Off in one of the little side-rooms stands my desk, covered with books that have caught my special fancy and awakened my thoughts. This is my living-room, where I spend my moods of bitterness and misunderstanding, and questioning, and joy, too, I think. Often in the midst of a heap of books, the Rubaiyat and a Bible, Walter Pater’s Essays and “Robert Elsmere” and “Aurora Leigh,” and books of belief, of insinuation, of open unbelief, I bow my head on my desk in a passion of doubt and ignorance and longing, and ponder, ponder. Here on this desk is a book in which I jot down all the little, beautiful word-wonders, whose meanings are so often unknown to me, but whose very mystery I love. I write, “In Vishnu Land what Avatar?” and “After the red pottage comes the exceedingly bitter cry,” and all the other sweet, incomprehensible fragments that haunt my memory so. High up on many of the shelves in the many rooms are books as yet unread by me, Schopenhauer and Gorky, Petrarch and Sappho, Goethe and Kant and Schelling; much of Ibsen, Plato and Ennius and Firdausi, and Lafcadis Hearn,—a few of these in the original. With such reading in store for me, is not my future rich?

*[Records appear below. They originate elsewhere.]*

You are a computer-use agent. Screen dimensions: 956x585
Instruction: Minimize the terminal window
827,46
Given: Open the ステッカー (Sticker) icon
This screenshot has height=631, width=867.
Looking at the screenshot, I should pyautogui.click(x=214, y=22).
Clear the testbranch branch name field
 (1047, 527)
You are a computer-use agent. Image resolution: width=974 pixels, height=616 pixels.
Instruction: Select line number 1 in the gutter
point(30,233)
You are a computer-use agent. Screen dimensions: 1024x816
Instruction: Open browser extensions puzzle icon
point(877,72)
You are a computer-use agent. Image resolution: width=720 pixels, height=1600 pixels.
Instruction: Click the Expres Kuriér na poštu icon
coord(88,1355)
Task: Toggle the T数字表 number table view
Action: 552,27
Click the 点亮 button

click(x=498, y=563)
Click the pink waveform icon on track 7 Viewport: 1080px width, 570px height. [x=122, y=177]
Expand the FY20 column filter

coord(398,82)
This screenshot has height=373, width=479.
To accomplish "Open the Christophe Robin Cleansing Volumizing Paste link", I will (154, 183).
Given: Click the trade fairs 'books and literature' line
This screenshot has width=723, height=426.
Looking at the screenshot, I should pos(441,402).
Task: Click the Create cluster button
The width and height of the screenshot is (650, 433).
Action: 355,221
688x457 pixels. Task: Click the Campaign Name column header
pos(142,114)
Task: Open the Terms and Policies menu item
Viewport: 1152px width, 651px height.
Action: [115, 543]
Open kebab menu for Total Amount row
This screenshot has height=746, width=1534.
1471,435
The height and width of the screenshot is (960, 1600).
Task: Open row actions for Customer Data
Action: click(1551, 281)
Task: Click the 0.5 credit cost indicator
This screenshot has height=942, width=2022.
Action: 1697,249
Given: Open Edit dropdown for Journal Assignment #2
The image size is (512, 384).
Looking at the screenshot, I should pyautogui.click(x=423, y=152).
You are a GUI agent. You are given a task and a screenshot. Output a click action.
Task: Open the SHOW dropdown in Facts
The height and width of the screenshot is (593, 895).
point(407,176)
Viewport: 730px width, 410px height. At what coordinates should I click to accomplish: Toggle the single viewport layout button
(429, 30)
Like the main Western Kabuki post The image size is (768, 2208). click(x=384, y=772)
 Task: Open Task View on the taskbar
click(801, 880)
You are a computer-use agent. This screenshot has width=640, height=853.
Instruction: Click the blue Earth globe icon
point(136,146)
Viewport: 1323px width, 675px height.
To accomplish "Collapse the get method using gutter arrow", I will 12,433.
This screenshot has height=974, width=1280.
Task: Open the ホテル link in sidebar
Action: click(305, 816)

Can such a house as this one of mine be without immediate and vivid impression on its possessor? First and most of all it imbues me with a strong sense of home; banishment from my house would surely be life’s most bitter sorrow. It is so eminently and fixedly mine, my very own, that the mere possession of it,—a house not yours or another’s, but mine, to lie in as I will,—is very sweet to me. It is absolutely the chey soi of my soul’s desire. With this sense of ownership, a sense which is deeper than I can express, a sense which is almost a longing for
some unknown, unexplainable, entire possession—passionate, spiritual absorption of my swelling—comes a feeling that is almost terror. Is it right to feel thus, to have this vivid, permeating and yet wholly intellectual enjoyment of the material loveliness and attractiveness of my house? May this not be perhaps a sensuality of the mind, whose influence may be more insidious, more pernicious, more powerful to unfit me for the real duties of life than are other lower and yet more open forms of enjoyment? Oh, I pray not! My house is inexpressibly dear to me, but the light of the ideal beyond, “the light that never was on sea or land,” is dearer still.

This, then, is my house, and this in measure, is my life in my house. Here, amid my favorite books, and pictures, and fancies, and longings, and sweet mysteries, shall old age come upon me, in fashion most inglorious, but in equal degree most peaceful and happy. Perhaps—that is! For after all my house is constructed of dream-fabric, and the place of its building is - Spain!